The team built the first version of Periscope in its current form around May 2014. Before then, it was working together on an app called ‘Bounty’ that allowed you to take a picture of something and put a bounty on it for someone to find information on it for you.
Why did you join Twitter?
Periscope says that when it realized that its vision was similar to that of Twitter’s — that it could be a real-time visual pulse of the world — it talked to the team at Twitter who felt similar after seeing the app.
We never thought we were first movers in the space. So many companies came before us; there were some observations we made from these companies and took them onboard. One was that how “real-time” the live experience is, matters. Twenty seconds is too much; we didn’t feel that in other tools.
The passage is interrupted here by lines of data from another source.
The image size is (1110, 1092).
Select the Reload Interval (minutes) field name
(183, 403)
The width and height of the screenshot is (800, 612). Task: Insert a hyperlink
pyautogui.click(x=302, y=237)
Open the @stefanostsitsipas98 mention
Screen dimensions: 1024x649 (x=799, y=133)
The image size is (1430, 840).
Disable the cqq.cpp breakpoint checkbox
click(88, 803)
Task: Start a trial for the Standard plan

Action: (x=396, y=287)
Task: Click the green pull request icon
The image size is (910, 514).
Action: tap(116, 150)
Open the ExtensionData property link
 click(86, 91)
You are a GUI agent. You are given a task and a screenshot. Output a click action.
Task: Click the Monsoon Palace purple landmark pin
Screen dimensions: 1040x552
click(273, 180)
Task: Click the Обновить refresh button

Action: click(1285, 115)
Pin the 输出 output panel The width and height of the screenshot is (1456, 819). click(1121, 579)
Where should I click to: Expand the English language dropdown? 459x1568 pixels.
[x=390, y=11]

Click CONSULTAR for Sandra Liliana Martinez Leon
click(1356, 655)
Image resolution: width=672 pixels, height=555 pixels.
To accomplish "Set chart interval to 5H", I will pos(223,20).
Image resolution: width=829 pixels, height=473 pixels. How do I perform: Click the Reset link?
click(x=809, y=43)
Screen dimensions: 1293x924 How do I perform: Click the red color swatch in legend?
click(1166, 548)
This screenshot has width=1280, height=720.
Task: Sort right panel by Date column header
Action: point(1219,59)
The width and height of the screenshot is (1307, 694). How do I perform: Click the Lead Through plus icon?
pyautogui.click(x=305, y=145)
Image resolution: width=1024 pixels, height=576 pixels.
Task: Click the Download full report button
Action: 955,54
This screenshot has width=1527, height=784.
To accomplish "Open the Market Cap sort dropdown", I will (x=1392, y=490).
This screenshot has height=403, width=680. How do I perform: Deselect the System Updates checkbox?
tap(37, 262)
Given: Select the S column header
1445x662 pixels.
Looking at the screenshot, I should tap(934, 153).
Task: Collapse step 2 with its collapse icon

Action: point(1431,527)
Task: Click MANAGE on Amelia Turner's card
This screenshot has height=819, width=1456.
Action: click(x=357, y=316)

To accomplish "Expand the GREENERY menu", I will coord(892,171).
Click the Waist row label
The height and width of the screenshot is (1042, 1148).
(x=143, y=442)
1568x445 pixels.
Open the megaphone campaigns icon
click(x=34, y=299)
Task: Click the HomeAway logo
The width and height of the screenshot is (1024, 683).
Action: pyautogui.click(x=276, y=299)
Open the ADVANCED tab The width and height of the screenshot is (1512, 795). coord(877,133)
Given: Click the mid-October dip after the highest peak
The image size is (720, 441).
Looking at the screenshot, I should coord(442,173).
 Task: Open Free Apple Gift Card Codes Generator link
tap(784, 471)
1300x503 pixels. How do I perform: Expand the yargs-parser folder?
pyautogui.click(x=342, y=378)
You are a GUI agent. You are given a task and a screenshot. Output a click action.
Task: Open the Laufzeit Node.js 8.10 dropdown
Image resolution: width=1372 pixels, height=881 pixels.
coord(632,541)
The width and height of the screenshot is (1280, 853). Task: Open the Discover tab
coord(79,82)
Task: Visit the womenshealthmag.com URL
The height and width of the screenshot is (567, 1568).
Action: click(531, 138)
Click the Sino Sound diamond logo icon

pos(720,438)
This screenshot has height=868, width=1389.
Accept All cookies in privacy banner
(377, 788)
It’s also hard to be a broadcaster; most people aren’t predisposed to stream something or have an audience. We wanted to create an atmosphere that made you feel charmed or endeared to be on stage and make you comfortable. The hearts are one of those features.
Will there be an API?
We’ll be big believers in the development ecosystem, but we’re planning on it in the future. We just couldn’t get it done in version one.
Where will Periscope be in one year?
We want it to be the tool you can use to see through people’s eyes. In just seven hours today, we’ve experienced things from Jimmy Fallon rehearsing to a building collapsing. If you can build a platform to experience what other people are experiencing, you’re creating a platform of empathy.
Will you make a trending feed?
Definitely. We’ve been working for 35 hours straight. We’ve never seen so many streams in the app — obviously, in the beta there were only one or two — at once and it’s something we want to jump right into next.
What’s your biggest learnings/surprise?
We’ve been extremely surprised by the variety and diversity in who can be a broadcaster. It’s not a single type of person, which is awesome.
Did you accidentally launch?
We didn’t think people would find the link. It started propagating last night and a reporter found the link, so it launched despite what we had planned. It was great, because it meant it was a slow roll rather than a huge launch.
When is Android coming?
Soon. We’re working really hard on it, already building the app and it’s coming along really well. We’ve been building this on iPhone first and were excited to get it out there.
The arrangement with Twitter didn’t change our launch date at all; we didn’t move the date forward. There were a lot of features we would have launched without if it weren’t for them.
Periscope today is about the same as it was in November 2014, we just spent a lot of time on moderation since then.
How did you feel about Meerkat launching?
There’s something serendipitous about the fact that a very similar product with a very similar purpose came out a few weeks before we did. We took a lot of comfort in it. We benefited from Meerkat introducing the concept to the world, which is awesome and we’re kind of trailblazing the space together.
Any interesting features you had but removed?
Upcoming broadcasts. We had them a few months ago, but we realized that it didn’t have an impact on whether or not people joined. It had more to do with if you’re on your phone or not at that point in time.
When we realized that, we tried to approach it in another way by offering the ability to come back and watch things if you didn’t catch it live.
That’s when we built chat and hearts right into the replay stream so you feel like you’re there, experiencing it live anyway.